Task brief: All lines from the one with "Read More (426, 622)" through the final line of the records below must be written out exactly, with no other text.

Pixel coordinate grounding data
● ● ● ● ●
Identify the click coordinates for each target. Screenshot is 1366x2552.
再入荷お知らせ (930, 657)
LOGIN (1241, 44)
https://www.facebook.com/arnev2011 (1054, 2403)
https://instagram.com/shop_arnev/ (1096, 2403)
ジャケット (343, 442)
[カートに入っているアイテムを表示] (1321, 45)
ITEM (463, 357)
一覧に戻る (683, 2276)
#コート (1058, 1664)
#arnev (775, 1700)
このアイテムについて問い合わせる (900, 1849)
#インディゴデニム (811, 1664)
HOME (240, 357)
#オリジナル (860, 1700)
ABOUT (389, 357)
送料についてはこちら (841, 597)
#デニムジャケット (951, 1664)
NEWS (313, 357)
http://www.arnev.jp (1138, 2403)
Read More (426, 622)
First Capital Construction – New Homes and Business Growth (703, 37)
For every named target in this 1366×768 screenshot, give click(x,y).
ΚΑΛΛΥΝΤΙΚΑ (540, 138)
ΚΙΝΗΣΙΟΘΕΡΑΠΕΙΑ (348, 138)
● ● ● ● ●
Written solution:
Read More (426, 622)
First Capital Construction – New Homes and Business Growth (703, 37)
For every named target in this 1366×768 screenshot, give click(x,y).
ΚΑΛΛΥΝΤΙΚΑ (540, 138)
ΚΙΝΗΣΙΟΘΕΡΑΠΕΙΑ (348, 138)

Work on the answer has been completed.